▸ **Exercise description**
In full and without deviation, reproduce the records that follow.
┌─ Data extracts
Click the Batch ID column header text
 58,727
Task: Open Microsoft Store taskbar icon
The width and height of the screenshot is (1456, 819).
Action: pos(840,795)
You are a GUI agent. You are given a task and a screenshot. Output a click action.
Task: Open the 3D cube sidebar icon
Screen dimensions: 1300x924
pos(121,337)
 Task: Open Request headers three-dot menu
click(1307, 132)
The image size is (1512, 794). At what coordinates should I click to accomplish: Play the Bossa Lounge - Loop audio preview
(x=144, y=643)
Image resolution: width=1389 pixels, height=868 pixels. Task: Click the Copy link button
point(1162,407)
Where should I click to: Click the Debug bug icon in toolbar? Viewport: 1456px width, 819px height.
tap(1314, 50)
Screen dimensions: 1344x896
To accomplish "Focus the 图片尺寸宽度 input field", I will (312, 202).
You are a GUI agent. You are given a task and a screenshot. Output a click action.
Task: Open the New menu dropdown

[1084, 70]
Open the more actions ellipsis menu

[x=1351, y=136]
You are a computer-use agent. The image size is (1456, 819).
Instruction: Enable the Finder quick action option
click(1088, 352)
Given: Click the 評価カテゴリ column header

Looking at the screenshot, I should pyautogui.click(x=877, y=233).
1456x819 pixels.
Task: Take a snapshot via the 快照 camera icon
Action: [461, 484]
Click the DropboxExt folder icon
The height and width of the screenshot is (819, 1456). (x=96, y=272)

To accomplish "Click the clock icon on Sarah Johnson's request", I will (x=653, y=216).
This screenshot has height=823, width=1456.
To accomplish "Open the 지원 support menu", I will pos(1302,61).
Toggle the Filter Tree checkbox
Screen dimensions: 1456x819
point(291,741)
└─
▸ **Reply to the task**
Click the Batch ID column header text
 58,727
Task: Open Microsoft Store taskbar icon
The width and height of the screenshot is (1456, 819).
Action: pos(840,795)
You are a GUI agent. You are given a task and a screenshot. Output a click action.
Task: Open the 3D cube sidebar icon
Screen dimensions: 1300x924
pos(121,337)
 Task: Open Request headers three-dot menu
click(1307, 132)
The image size is (1512, 794). At what coordinates should I click to accomplish: Play the Bossa Lounge - Loop audio preview
(x=144, y=643)
Image resolution: width=1389 pixels, height=868 pixels. Task: Click the Copy link button
point(1162,407)
Where should I click to: Click the Debug bug icon in toolbar? Viewport: 1456px width, 819px height.
tap(1314, 50)
Screen dimensions: 1344x896
To accomplish "Focus the 图片尺寸宽度 input field", I will (312, 202).
You are a GUI agent. You are given a task and a screenshot. Output a click action.
Task: Open the New menu dropdown

[1084, 70]
Open the more actions ellipsis menu

[x=1351, y=136]
You are a computer-use agent. The image size is (1456, 819).
Instruction: Enable the Finder quick action option
click(1088, 352)
Given: Click the 評価カテゴリ column header

Looking at the screenshot, I should pyautogui.click(x=877, y=233).
1456x819 pixels.
Task: Take a snapshot via the 快照 camera icon
Action: [461, 484]
Click the DropboxExt folder icon
The height and width of the screenshot is (819, 1456). (x=96, y=272)

To accomplish "Click the clock icon on Sarah Johnson's request", I will (x=653, y=216).
This screenshot has height=823, width=1456.
To accomplish "Open the 지원 support menu", I will pos(1302,61).
Toggle the Filter Tree checkbox
Screen dimensions: 1456x819
point(291,741)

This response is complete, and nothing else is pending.